Beberapa teori yang masuk dalam kategori paradigma definisi sosial, yaitu Teori Aksi
(Action Theory), Interaksionisme Simbolik (Symbolic Interactionism), dan Fenomenologi
(Phenomenology).
Pada hakekatnya ketiga teori ini mempunyai ide dasar yang sama, yaitu manusia
merupakan aktor yang kreatif dari realitas sosialnya. Di samping itu, ketiga teori ini memiliki
pendirian yang sama bahwa realitas social bukan merupakan alat yang statis daripada paksaan
fakta sosial.

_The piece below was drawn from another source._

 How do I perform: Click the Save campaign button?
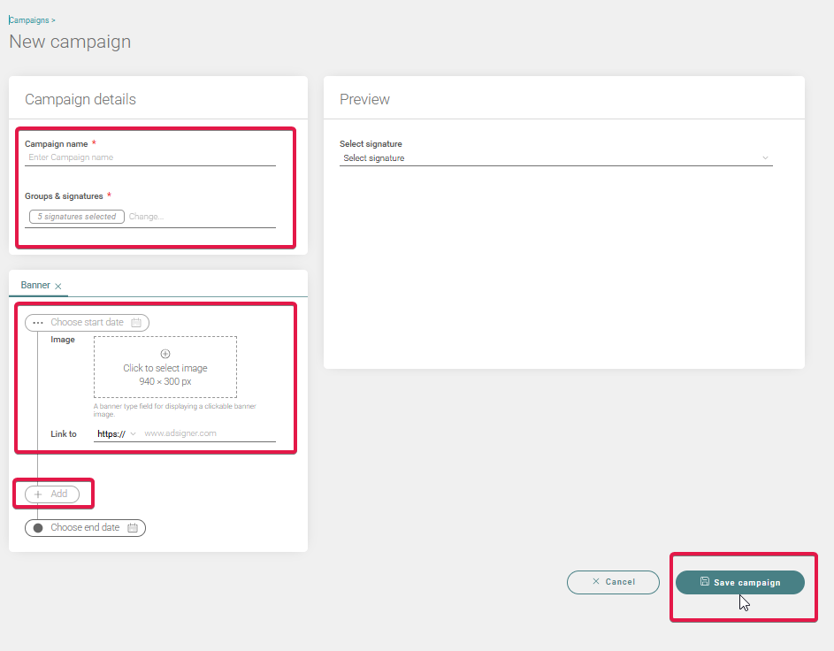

Artinya bahwa tindakan manusia tidak sepenuhnya ditentukan oleh norma-
norma, kebiasaan-kebiasaan, nilai-nilai, dan sebagainya yang secara komprehensif tercakup
dalam konsep fakta sosial. Menurut pandangan dari ketiga teori ini manusia mempunyai
banyak kebebasan untuk bertindak di luar batas kontrol.
PENUTUP
3.1 Kesimpulan
Pada hakekatnya ketiga teori ini mempunyai ide dasar yang sama, yaitu
manusia merupakan aktor yang kreatif dari realitas sosialnya. Di samping itu, ketiga
teori ini memiliki pendirian yang sama bahwa realitas social bukan merupakan alat
yang statis daripada paksaan fakta sosial. Artinya bahwa tindakan manusia tidak
sepenuhnya ditentukan oleh norma-norma, kebiasaan-kebiasaan, nilai-nilai, dan
sebagainya yang secara komprehensif tercakup dalam konsep fakta sosial.